Tàishàng jìdù zhāngshè 太上濟度章赦

Writs of Pardon and Memorials, from the Most-High’s Book of Salvation

Anonymous SòngYuán liturgical-document collection, in three juan, preserved in the Zhèngtǒng Dàozàng 正統道藏 (DZ 0316 / CT 316 = TC 316), 洞真部 表奏類. Companion volume to [[KR5e0466|DZ 466 Língbǎo lǐngjiào jìdù jīnshū 靈寶領教濟度金書]].

About the work

A three-juan collection of Daoist liturgical documents — the zhāng 章 (memorials addressed to the celestial bureaucracy) and the shè 赦 (writs of pardon, by which the souls of the deceased are released from their underworld tribulations) — explicitly framed as the missing-from-Daozang documentary supplement to the great Sòng jìdù 濟度 (salvation-of-the-deceased) ritual manual [[KR5e0466|Língbǎo lǐngjiào jìdù jīnshū 靈寶領教濟度金書 (DZ 466)]]. As the title indicates, it provides the zhāng and shè lacking from DZ 466. Almost all the documents contained in the present collection are referenced by their titles in the ritual programs of juan 2 of DZ 466; but the documents themselves are not given there. Almost certainly, then, the present collection was originally part of the [[KR5e0466|DZ 466 Jìdù jīnshū 濟度金書]] manual itself: the names of the rituals and the manner of indicating them in small characters beneath the titles are identical in both works, and the memorials and documents are presented in a similar — but reversed — order in the present text.

Prefaces

No preface in the source.
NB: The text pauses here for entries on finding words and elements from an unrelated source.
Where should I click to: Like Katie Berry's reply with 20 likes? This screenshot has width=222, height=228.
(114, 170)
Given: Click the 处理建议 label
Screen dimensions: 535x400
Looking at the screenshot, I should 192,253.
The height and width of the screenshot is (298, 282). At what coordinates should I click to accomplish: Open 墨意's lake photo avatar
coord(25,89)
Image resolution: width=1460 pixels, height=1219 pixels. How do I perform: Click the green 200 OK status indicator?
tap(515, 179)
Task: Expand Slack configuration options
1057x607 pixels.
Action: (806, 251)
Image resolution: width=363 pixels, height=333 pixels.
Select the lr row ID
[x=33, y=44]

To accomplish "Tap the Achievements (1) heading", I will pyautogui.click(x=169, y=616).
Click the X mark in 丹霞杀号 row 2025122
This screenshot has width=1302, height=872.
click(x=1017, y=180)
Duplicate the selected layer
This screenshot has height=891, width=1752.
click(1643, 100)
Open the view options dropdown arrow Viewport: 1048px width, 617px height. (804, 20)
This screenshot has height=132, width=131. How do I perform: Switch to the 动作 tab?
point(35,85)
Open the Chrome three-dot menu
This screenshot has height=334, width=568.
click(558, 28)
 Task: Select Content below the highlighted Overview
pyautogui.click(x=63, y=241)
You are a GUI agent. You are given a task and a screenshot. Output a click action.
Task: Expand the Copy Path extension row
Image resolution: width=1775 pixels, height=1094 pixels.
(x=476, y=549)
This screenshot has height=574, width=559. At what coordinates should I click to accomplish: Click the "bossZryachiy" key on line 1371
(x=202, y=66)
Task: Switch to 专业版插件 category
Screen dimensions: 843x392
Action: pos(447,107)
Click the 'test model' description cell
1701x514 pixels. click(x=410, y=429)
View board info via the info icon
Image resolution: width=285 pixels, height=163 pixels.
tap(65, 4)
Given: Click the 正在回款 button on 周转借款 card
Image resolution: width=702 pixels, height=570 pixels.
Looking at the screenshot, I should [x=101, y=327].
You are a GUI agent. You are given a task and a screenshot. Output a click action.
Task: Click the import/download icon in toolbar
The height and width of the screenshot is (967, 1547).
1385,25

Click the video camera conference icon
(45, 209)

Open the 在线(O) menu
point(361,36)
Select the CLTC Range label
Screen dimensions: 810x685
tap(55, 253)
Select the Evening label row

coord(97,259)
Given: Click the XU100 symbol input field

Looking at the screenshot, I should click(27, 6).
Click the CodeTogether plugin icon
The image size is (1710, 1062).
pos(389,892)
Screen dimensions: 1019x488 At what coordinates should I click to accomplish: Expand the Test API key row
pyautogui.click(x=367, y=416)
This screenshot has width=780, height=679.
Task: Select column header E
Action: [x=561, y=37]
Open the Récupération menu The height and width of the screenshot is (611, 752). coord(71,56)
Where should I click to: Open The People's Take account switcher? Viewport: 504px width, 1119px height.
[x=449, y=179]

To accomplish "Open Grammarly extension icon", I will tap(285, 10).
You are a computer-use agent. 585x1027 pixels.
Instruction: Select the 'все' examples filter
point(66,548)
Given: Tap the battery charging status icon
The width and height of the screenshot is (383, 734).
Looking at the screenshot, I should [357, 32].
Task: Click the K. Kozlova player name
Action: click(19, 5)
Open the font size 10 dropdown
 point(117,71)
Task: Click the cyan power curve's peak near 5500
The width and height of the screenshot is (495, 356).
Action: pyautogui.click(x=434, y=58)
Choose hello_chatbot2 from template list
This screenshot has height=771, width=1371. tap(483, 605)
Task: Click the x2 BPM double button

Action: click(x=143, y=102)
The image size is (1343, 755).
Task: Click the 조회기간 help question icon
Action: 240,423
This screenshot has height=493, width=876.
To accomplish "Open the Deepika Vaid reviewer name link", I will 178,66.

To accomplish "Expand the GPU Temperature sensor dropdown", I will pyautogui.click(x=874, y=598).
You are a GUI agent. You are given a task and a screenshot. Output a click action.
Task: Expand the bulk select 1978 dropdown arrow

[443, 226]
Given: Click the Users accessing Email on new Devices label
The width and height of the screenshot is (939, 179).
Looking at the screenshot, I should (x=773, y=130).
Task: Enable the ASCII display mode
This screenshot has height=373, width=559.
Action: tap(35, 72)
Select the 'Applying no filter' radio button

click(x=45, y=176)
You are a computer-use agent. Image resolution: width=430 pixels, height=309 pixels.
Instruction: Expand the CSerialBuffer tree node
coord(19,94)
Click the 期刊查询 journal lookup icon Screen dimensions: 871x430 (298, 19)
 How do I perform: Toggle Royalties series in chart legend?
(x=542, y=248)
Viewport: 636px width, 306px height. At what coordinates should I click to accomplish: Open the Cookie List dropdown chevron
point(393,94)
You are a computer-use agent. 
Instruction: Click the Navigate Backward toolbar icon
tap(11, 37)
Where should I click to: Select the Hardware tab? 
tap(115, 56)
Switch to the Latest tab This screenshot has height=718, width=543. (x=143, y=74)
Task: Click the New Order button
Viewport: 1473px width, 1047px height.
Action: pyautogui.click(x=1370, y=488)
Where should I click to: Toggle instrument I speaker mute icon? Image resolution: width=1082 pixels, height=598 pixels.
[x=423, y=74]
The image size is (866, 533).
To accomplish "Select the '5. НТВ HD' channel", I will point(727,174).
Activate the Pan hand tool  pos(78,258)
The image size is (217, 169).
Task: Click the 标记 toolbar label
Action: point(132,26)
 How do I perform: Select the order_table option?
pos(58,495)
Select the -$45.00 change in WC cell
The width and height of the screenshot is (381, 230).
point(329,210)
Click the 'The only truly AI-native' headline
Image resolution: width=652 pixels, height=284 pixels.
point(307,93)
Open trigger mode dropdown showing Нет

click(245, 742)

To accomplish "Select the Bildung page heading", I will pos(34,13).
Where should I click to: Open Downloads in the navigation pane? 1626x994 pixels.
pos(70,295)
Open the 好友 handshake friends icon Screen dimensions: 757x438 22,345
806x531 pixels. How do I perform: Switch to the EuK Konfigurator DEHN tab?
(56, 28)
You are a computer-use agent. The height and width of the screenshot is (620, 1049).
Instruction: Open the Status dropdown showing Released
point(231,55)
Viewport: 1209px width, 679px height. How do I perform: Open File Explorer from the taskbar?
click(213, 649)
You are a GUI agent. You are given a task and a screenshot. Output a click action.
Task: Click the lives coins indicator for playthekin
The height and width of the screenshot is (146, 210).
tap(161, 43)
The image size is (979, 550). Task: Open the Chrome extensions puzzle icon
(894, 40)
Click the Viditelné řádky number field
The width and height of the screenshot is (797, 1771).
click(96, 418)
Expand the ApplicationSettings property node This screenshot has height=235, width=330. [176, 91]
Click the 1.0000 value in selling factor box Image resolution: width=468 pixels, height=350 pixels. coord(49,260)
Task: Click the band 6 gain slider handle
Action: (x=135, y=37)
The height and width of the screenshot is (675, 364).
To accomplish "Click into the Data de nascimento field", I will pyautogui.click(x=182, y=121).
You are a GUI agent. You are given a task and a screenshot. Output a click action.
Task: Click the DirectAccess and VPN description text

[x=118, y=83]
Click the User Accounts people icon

The text opens directly with the first zhāng-document.

Abstract

Yuán Bīnglíng 袁冰凌, in Schipper & Verellen eds., The Taoist Canon (2004) 2:1014 (§3.B.3, Língbǎo Liturgy), establishes that this work was conceivably formerly part of the [[KR5e0466|DZ 466 Língbǎo lǐngjiào jìdù jīnshū 靈寶領教濟度金書]] jìdù 濟度 ritual compendium. The names of the rituals and the manner of indicating them in small characters beneath the titles are identical in both works; the memorials and documents are presented in a similar — but reversed — order in the present text. Almost all the documents contained in the present collection are mentioned by their titles in the programs of the rituals as given in juan 2 of DZ 466, but the documents themselves are not given there. The frontmatter accordingly brackets composition broadly to the same SòngYuán period as DZ 466 (the late Northern Sòng to the Yuán, 1100–1300). DZ 466 is closely linked to the Língbǎo 靈寶 ritual movement of Liú Yuándào 留元道, Níng Quánzhēn 寧全真, and Lín Língzhēn 林靈真 (1239–1302); Lín’s school produced both DZ 466 and the present supplement.

Translations and research

No full translation. Standard scholarly entry: Yuán Bīnglíng, “Taishang jidu zhangshe,” in Schipper & Verellen eds., The Taoist Canon (2004), Vol. 2 §3.B.3, 1014. On the Jìdù jīnshū and the Língbǎo 靈寶 jìdù tradition more generally: Judith M. Boltz, A Survey of Taoist Literature, Tenth to Seventeenth Centuries (Berkeley 1987), 47–53; John Lagerwey, Taoist Ritual in Chinese Society and History (New York 1987); Edward L. Davis, Society and the Supernatural in Song China (Honolulu 2001).